[EXCERPT PROVIDED Boundary: Start]

- Music: Paul Joseph
- Lyrics: Paul Sirett
- Book: Paul Sirett and Tameka Empson
- Premiere: 22 April 2004: Theatre Royal Stratford East
- Productions: 2004 Theatre Royal Stratford East 2005 Apollo Theatre 2024 Theatre Royal Stratford East

= The Big Life (musical) =

The Big Life is a British ska musical with book and lyrics by Paul Sirett and music by Paul Joseph, originally produced by the Theatre Royal Stratford East in 2004. It combines Shakespeare's Love's Labour's Lost with the story of the Windrush immigrants (those Jamaicans who arrived in Britain aboard HMT Empire Windrush in 1948, which began an era of multiculturalism).

The musical transferred to the West End's Apollo Theatre in 2005. It was nominated for Best New Musical at the 2006 Olivier Awards.

The musical is being revived for its 20th anniversary at Stratford East in early 2024 with previews on 16 February, an opening night on 22 February, and performances to 30 March.

[EXCERPT PROVIDED Boundary: End]

**LIST OF TASKS:**
**1)** Answer these questions using the text about The Big Life:
(a) Who wrote the music?
(b) For which award was the musical nominated at the 2006 Olivier Awards?
(c) On what date was the opening night of the 2024 revival?
**2)** From the text about The Big Life, reproduce word for word the passage that begins with "The Big Life is" and ends with "to 30 March.".

[PROVIDED MATERIAL Boundary: Start]

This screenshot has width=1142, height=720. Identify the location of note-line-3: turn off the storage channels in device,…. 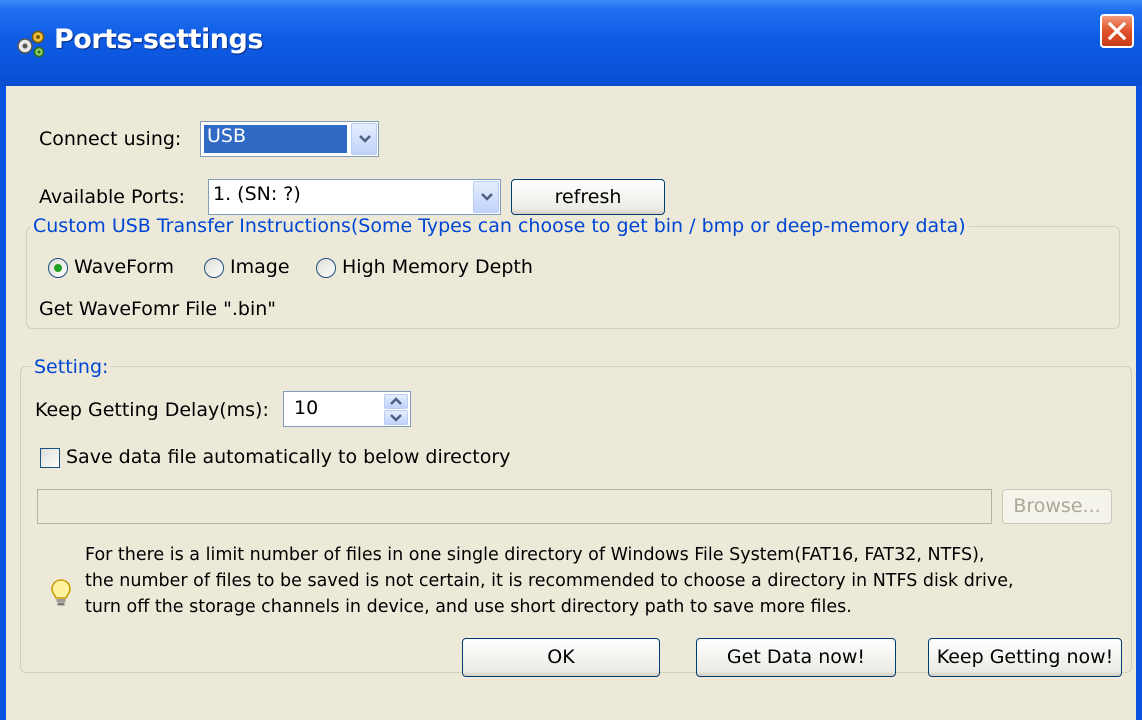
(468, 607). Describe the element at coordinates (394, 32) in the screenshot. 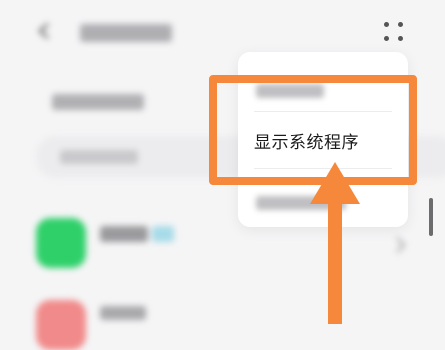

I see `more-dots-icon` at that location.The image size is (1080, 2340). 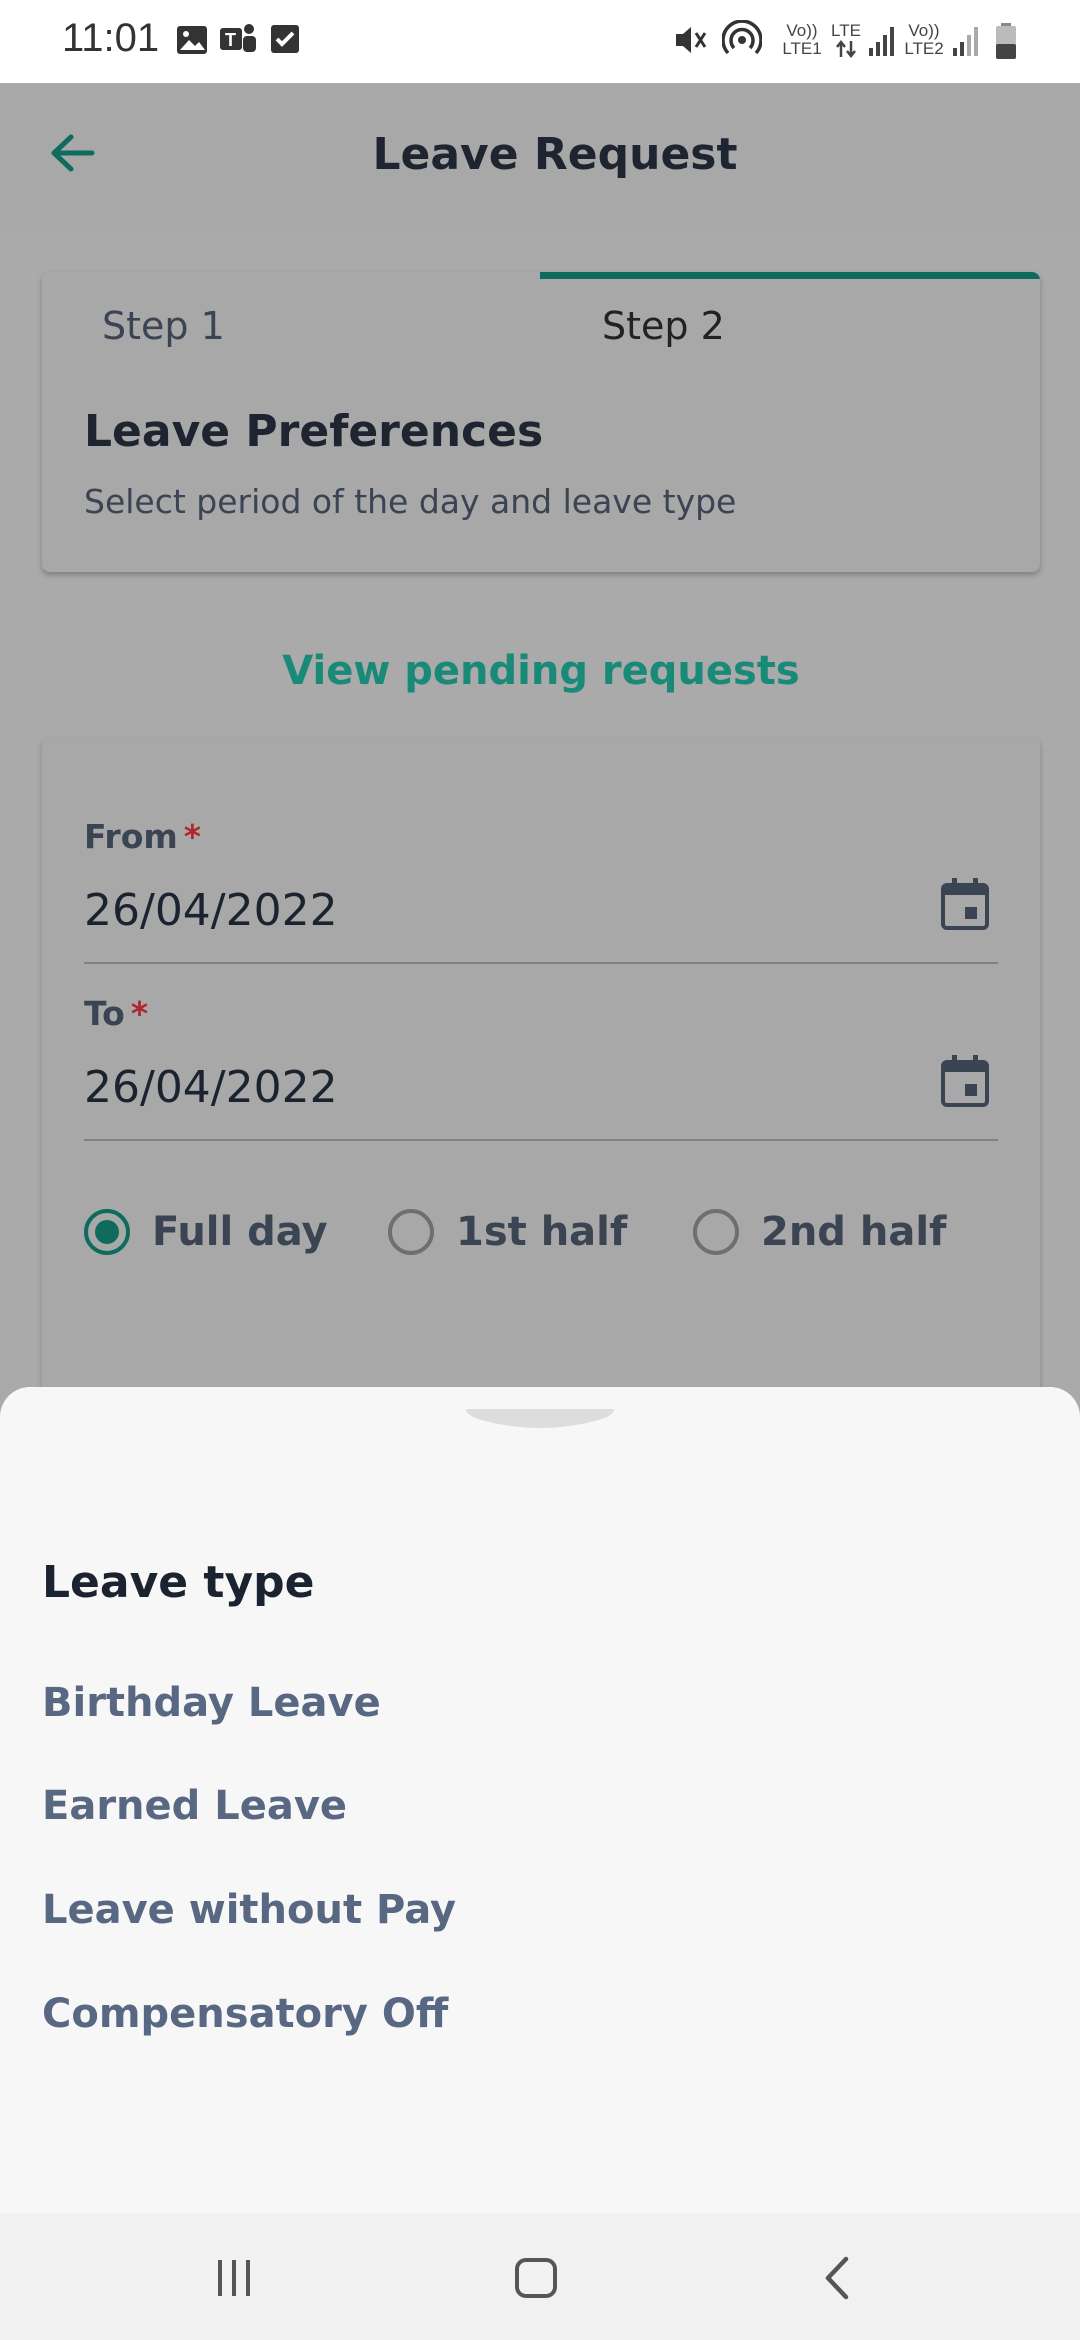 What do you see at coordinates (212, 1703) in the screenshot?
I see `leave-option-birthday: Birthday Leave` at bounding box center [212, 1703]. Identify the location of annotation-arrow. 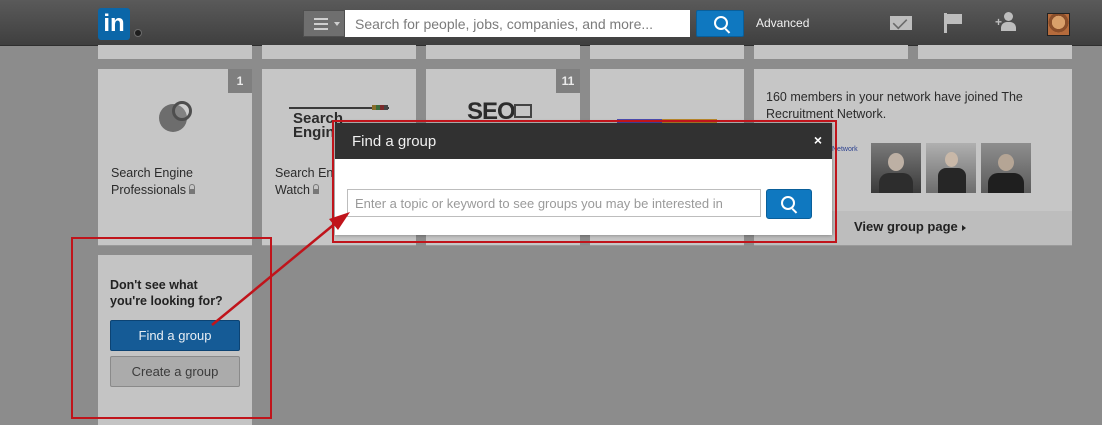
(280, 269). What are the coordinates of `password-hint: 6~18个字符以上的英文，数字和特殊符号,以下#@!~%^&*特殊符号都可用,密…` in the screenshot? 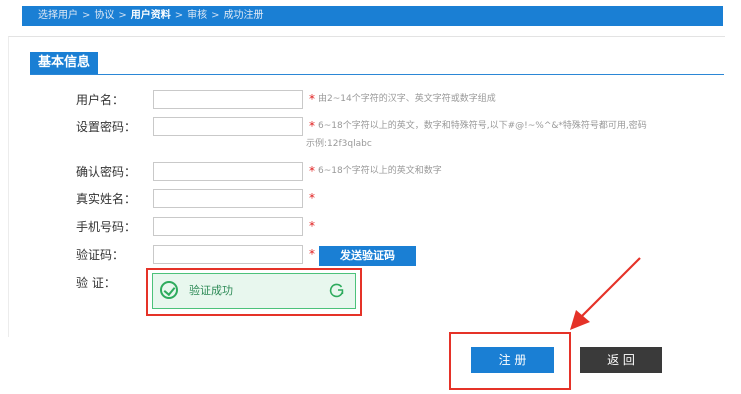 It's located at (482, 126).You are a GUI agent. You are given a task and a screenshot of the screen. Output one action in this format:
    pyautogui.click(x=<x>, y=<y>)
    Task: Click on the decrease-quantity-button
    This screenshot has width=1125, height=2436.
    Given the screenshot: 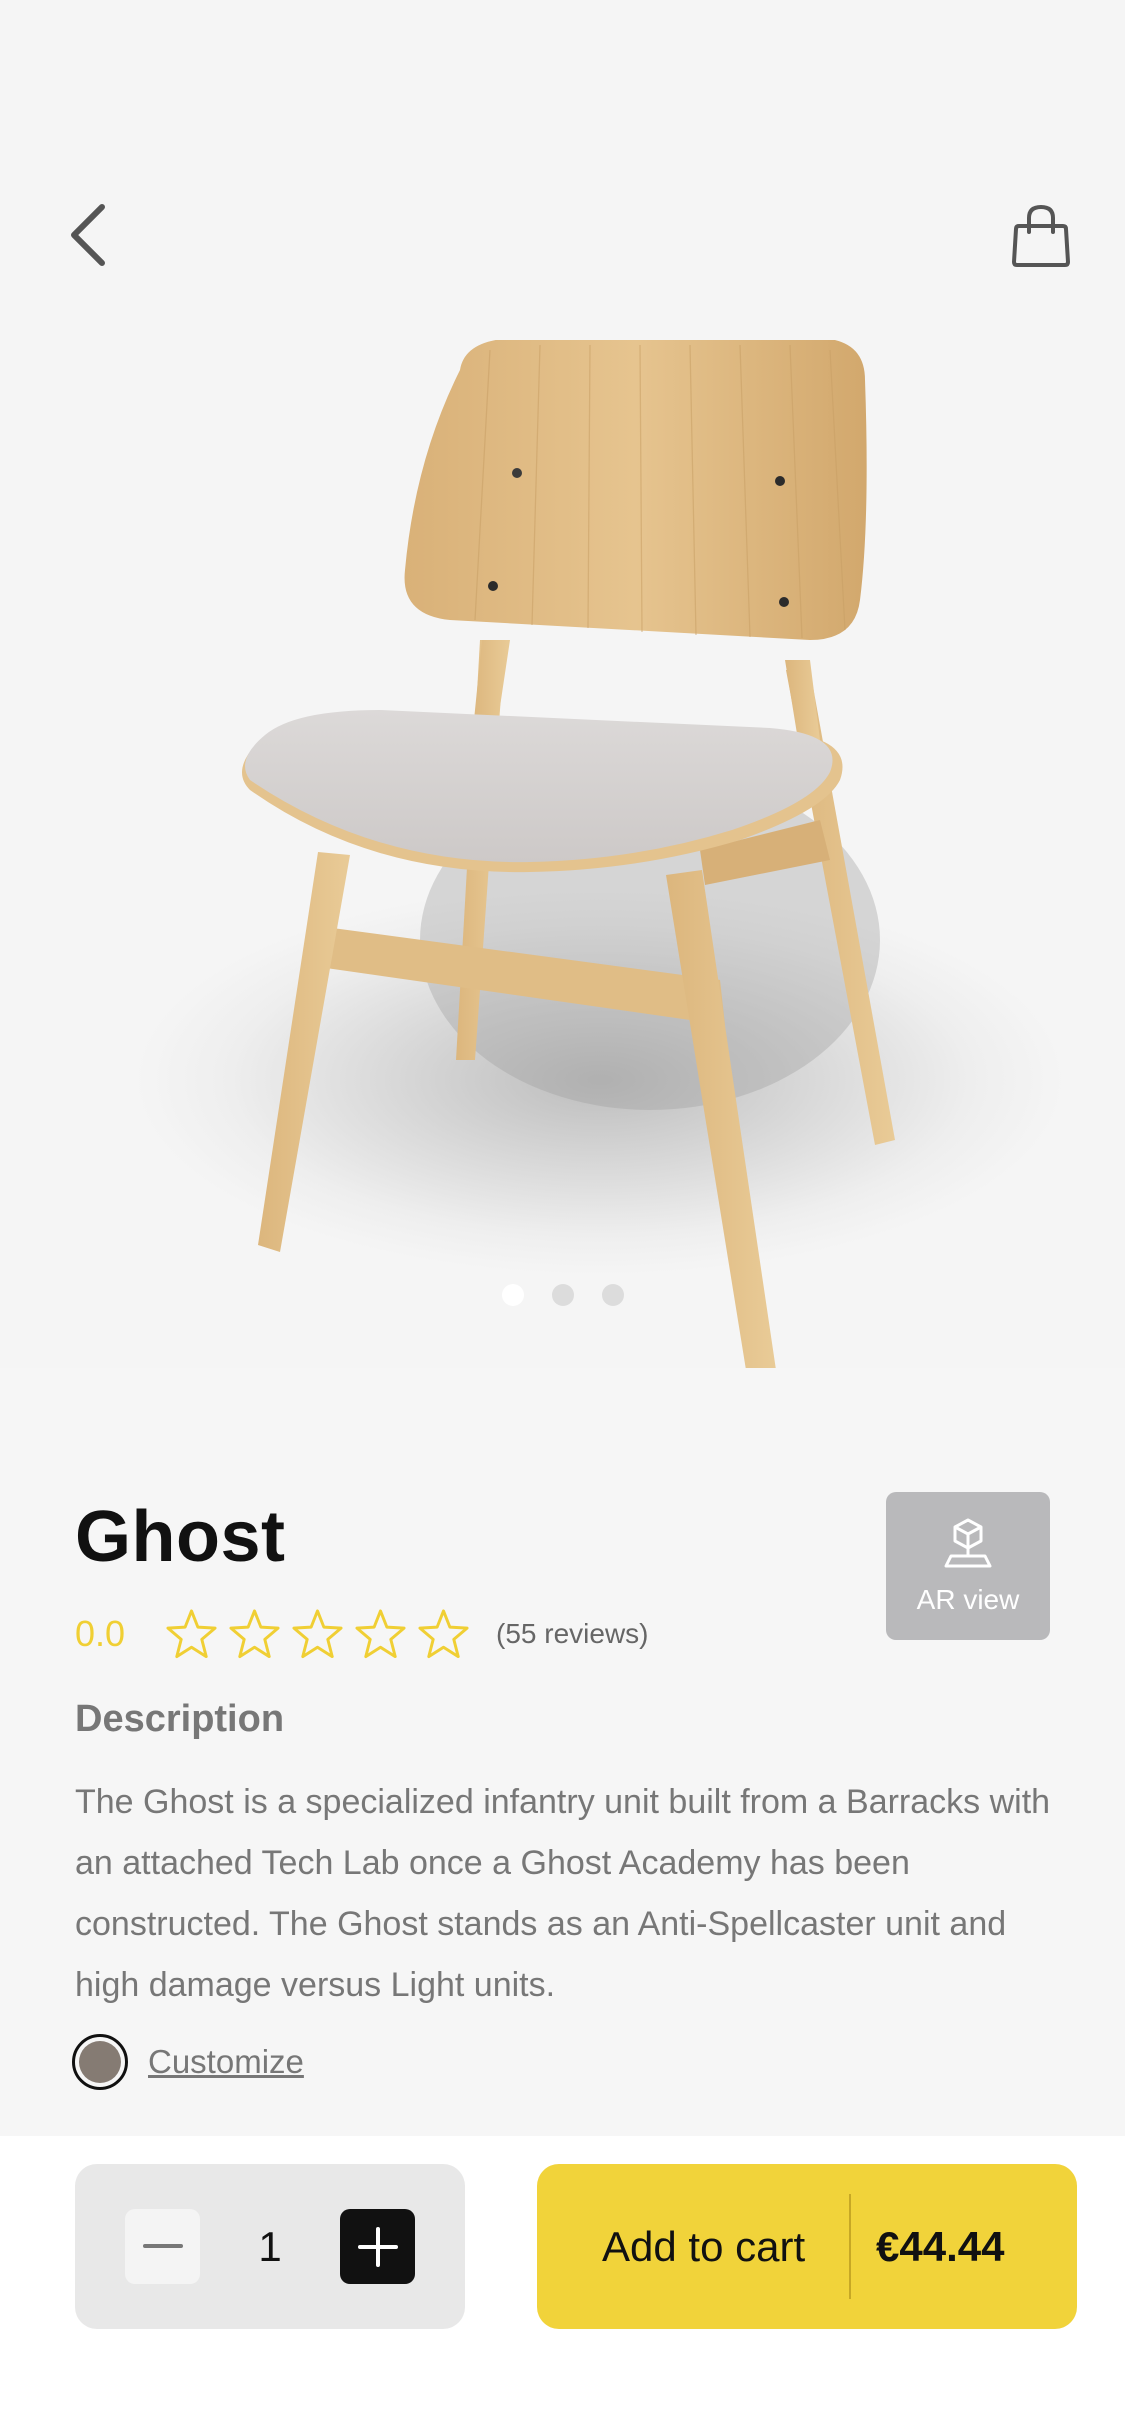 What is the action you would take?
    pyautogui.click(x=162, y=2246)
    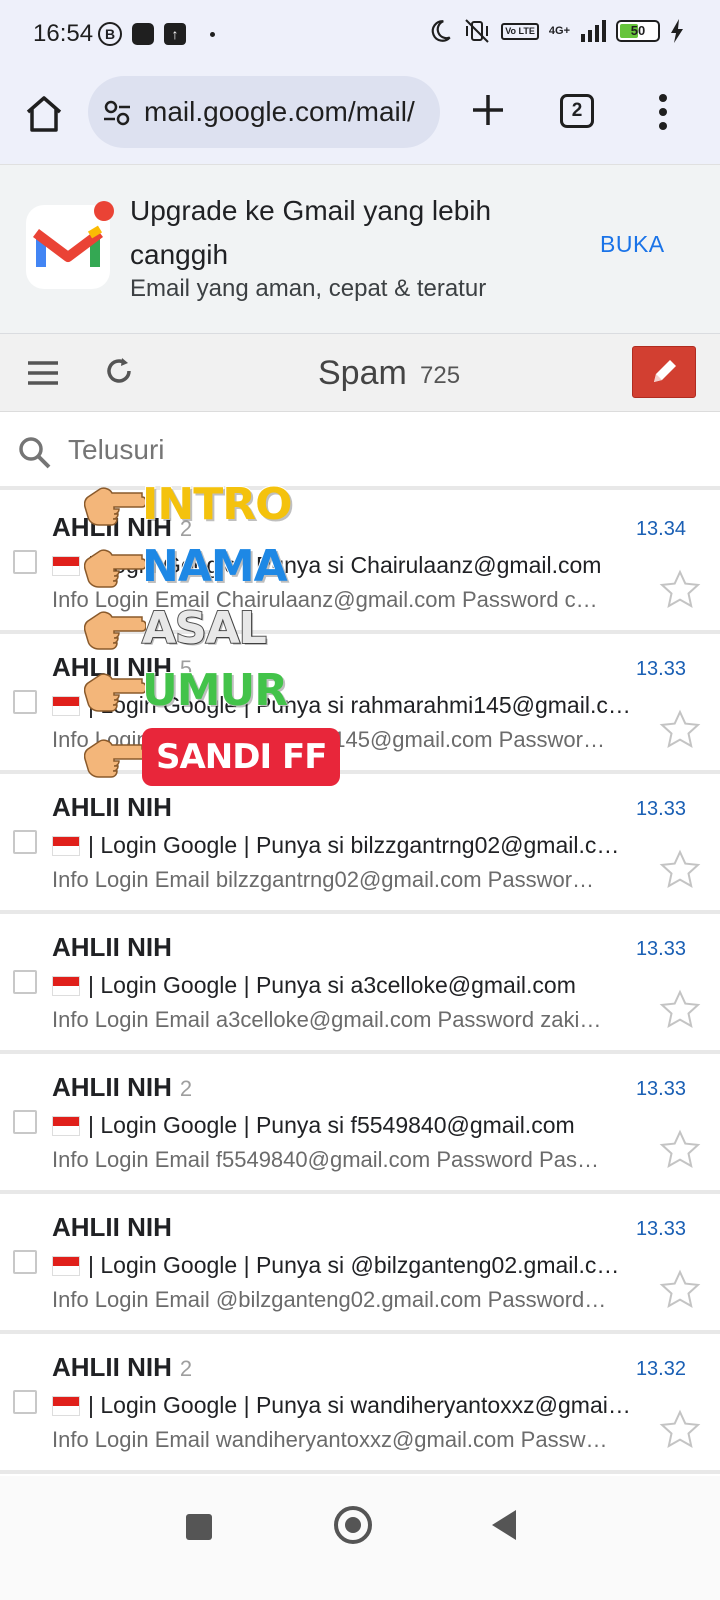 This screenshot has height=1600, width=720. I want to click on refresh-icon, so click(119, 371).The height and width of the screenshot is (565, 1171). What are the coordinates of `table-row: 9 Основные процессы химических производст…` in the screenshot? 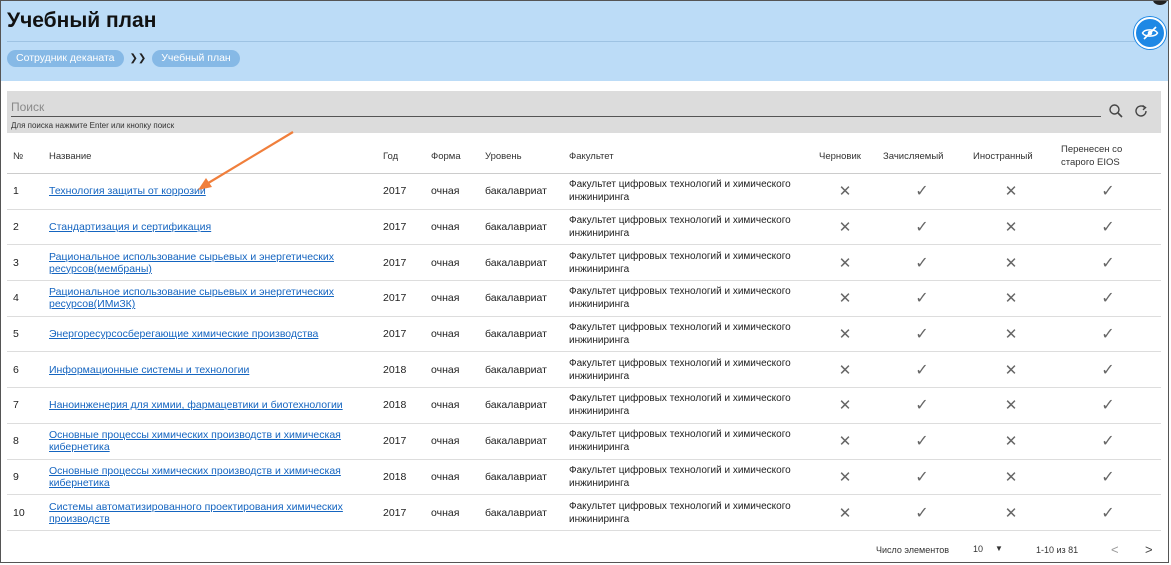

[PROVIDED MATERIAL Boundary: End]

**RESULTS OF THE TASKS:**
**1)**
(a) Paul Joseph
(b) Best New Musical
(c) 22 February

**2)**
The Big Life is a British ska musical with book and lyrics by Paul Sirett and music by Paul Joseph, originally produced by the Theatre Royal Stratford East in 2004. It combines Shakespeare's Love's Labour's Lost with the story of the Windrush immigrants (those Jamaicans who arrived in Britain aboard HMT Empire Windrush in 1948, which began an era of multiculturalism).

The musical transferred to the West End's Apollo Theatre in 2005. It was nominated for Best New Musical at the 2006 Olivier Awards.

The musical is being revived for its 20th anniversary at Stratford East in early 2024 with previews on 16 February, an opening night on 22 February, and performances to 30 March.